Complications of Heart Failure


Now, there are quite a few other complications of heart failure, but the one I really want y’all to understand is what happens when the kidneys don’t get perfused. So here’s our heart failure patient who has decreased perfusion forward and increased congestion backward. They’re volume overloaded, probably struggling to breathe, and now, they aren’t perfusing their kidneys.

RAAS

When the kidneys lose blood flow, it stimulates the Renin-Angiotensin-Aldosterone system (RAAS). You will learn more about this in pharmacology, but what you need to know is that it causes three main things to happen in the body.

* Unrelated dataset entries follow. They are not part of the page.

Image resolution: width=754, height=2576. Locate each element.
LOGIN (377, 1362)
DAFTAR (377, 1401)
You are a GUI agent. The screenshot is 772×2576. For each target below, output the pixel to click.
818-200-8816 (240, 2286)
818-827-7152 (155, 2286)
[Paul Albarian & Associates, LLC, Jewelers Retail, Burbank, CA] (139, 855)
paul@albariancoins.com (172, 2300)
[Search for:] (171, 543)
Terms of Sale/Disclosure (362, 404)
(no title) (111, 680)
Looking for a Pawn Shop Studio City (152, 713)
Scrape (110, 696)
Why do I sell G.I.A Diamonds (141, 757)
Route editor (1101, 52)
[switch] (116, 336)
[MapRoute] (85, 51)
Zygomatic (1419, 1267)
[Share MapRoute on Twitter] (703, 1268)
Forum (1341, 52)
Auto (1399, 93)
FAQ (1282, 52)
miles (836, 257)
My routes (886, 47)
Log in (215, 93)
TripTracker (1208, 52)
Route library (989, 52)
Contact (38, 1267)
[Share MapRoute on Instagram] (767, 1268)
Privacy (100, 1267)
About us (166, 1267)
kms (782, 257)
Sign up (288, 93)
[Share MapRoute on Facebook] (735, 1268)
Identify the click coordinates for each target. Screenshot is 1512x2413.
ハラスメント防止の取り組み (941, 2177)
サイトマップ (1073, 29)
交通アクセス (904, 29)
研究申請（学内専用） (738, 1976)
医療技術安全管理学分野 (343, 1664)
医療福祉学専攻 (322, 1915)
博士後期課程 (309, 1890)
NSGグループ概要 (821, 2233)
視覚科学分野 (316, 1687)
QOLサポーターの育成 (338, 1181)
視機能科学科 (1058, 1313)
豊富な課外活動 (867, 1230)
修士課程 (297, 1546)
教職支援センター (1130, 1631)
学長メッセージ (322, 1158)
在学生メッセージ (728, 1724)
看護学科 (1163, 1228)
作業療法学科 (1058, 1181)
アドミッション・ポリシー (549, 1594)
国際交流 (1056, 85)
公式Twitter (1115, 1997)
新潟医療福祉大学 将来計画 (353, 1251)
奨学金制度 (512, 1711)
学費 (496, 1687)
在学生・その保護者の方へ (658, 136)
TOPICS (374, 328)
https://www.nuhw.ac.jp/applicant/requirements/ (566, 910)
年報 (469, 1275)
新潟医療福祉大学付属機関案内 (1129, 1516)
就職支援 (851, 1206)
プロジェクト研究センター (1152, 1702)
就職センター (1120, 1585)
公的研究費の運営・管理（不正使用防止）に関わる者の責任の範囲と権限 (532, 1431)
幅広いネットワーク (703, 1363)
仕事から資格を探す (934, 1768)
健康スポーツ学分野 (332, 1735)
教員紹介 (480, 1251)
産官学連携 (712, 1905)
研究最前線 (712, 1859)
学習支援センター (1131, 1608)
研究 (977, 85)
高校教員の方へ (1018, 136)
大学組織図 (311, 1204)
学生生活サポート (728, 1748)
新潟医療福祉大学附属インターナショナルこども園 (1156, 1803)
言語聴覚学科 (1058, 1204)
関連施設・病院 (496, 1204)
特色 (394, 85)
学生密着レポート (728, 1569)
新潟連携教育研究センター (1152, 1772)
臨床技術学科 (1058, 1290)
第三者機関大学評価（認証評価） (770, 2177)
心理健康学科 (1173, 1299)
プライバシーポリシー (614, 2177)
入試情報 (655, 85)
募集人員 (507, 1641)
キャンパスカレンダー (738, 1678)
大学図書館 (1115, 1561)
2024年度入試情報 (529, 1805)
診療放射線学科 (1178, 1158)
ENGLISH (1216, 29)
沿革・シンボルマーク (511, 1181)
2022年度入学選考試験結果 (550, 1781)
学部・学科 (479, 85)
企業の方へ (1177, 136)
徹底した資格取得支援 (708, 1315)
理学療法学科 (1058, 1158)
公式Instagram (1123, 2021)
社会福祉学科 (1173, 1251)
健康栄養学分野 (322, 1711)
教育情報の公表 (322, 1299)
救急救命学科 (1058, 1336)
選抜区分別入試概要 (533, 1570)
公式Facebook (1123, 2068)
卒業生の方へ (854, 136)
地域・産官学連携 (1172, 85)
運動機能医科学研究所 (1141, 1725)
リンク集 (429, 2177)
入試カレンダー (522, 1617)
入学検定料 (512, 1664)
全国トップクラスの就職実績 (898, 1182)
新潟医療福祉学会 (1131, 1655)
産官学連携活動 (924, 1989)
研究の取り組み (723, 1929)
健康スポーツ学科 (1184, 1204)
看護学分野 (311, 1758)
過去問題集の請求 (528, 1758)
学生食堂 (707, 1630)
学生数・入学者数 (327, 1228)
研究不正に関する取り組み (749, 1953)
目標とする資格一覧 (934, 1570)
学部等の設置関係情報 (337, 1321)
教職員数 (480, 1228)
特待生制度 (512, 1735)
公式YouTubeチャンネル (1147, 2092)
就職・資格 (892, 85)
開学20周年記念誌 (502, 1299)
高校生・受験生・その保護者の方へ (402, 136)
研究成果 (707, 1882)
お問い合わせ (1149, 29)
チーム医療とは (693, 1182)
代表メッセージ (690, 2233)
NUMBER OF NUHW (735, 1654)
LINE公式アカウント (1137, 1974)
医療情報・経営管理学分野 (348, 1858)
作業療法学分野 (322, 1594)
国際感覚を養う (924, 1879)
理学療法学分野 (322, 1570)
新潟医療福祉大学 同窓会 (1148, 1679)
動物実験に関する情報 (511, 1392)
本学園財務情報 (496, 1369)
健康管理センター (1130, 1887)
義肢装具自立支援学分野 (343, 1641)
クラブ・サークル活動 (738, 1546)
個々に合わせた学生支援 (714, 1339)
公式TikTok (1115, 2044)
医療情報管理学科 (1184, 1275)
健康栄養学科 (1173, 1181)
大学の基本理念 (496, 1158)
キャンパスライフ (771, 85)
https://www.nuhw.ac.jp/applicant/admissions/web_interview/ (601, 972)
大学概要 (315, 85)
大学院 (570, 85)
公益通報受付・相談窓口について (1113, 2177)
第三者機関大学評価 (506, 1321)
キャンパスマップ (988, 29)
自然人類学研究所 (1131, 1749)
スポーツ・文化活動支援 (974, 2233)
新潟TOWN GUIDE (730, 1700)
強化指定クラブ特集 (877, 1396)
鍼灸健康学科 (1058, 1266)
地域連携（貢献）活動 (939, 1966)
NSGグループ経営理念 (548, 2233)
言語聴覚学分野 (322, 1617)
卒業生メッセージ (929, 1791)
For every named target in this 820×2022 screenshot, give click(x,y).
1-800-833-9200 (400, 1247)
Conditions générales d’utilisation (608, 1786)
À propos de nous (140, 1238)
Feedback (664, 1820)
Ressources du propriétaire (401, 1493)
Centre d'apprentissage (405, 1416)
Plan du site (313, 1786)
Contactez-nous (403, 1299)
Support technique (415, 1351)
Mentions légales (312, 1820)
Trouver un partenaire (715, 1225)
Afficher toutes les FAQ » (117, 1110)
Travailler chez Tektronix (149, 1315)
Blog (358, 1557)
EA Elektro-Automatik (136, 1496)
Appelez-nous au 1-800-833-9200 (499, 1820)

  1. The first is water retention because of aldosterone and ADH. The kidneys see a lack of flow and think they need to hold onto water! So it is increasing the preload (or stretch) on ventricles whose preload is already sky-high!

  2. The second is vasoconstriction. This is the body trying to pull blood towards the heart to increase the blood pressure - this increases afterload (the force the heart has to pump against) - in a patient whose heart is already struggling as it is!

  3. And the third is the RAAS activates the Sympathetic Nervous System - it’s basically telling the heart to work harder and faster - which it cannot do! The end result is MORE volume overload, MORE stress on the heart muscle, and a perpetuated cycle that never ends.


That’s why I call it the cycle of death. What you’ll see when we look at therapeutic management in the next lesson is that the majority of therapy is aimed at breaking this cycle.

So let’s recap - anything that can affect the heart’s ability to pump effectively can cause heart failure, including an MI, hypertension, and valve disorders. Right-sided heart failure presents with symptoms of decreased pulmonary perfusion and increased systemic congestion - so they’re swollen, gain weight, lots of edema. Left-sided is the opposite - decreased systemic perfusion and increased pulmonary congestion, so these patients are really struggling to breathe. We diagnose with a BNP, Chest X-ray, and Echocardiogram. And don’t forget that the impact this has on the kidneys can make the problem worse - we’ll talk about how we work to break that cycle of death for these patients.

I hope we’ve been able to clear this up for you a bit, like we said sometimes heart failure is overcomplicated! Our goal is to make it easier to understand to give you that peace of mind and confidence! So go out and be your absolute best self today and, as always, happy nursing!